*** Opening Task material ***

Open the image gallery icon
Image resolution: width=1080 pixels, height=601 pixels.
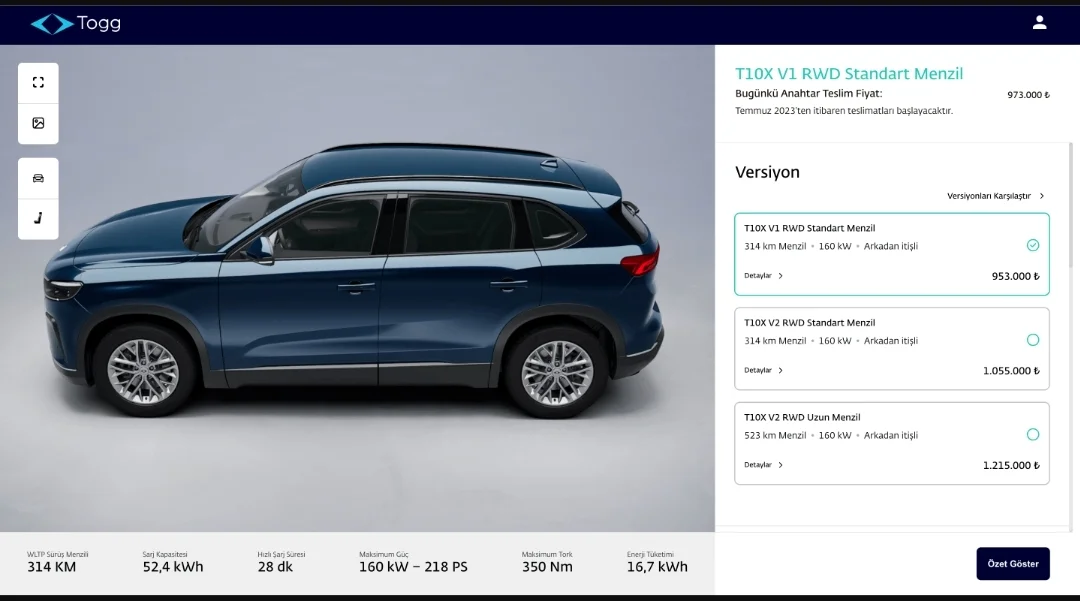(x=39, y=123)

*** Closing Task material ***
*** Opening Task material ***

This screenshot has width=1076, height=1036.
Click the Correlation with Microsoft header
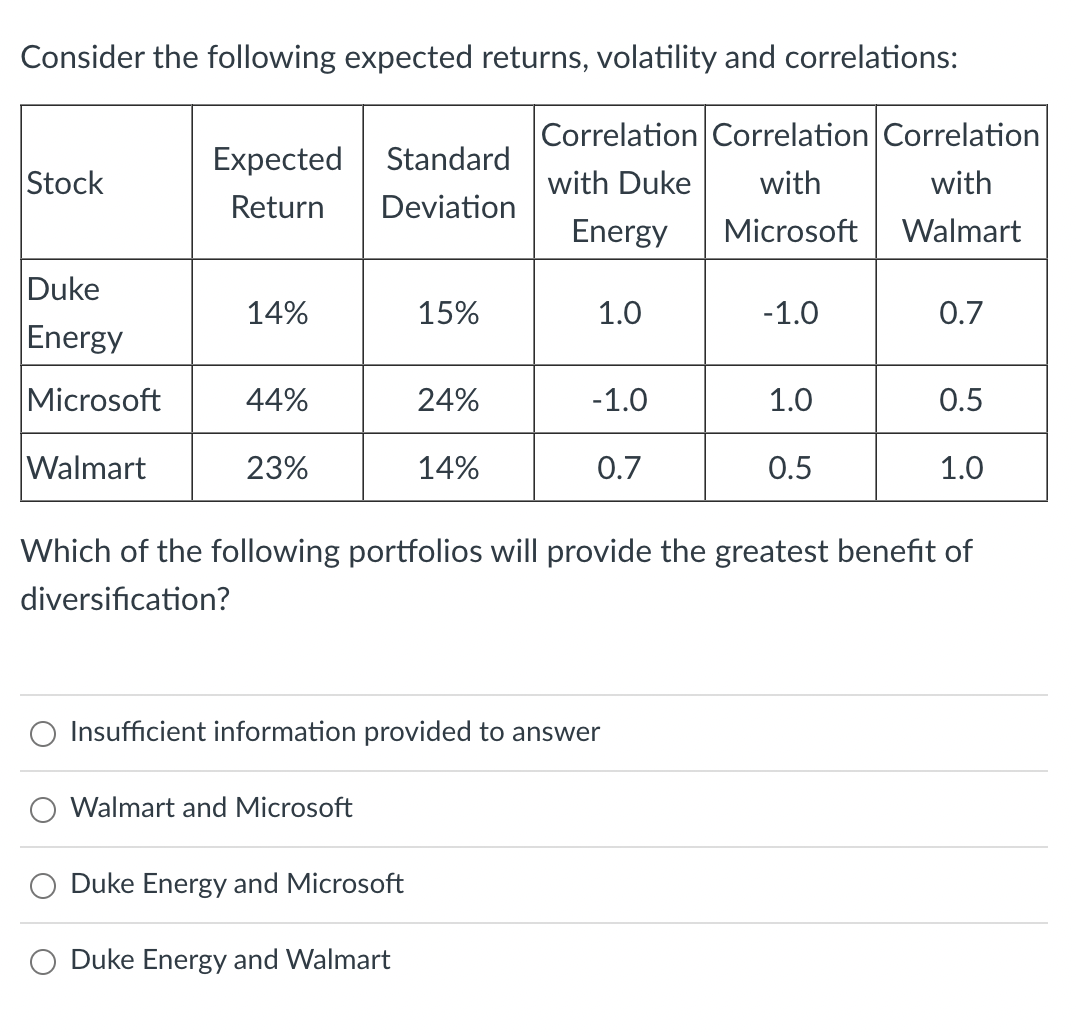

*** Closing Task material ***

◆ The task ◆
Everything from the line with "This screenshot has width=1076, height=1036." through the line with "Click the Correlation with Microsoft header" should be written out exactly as it appears above, end lines included, and nothing outside that range.

◆ Answer box ◆
This screenshot has width=1076, height=1036.
Click the Correlation with Microsoft header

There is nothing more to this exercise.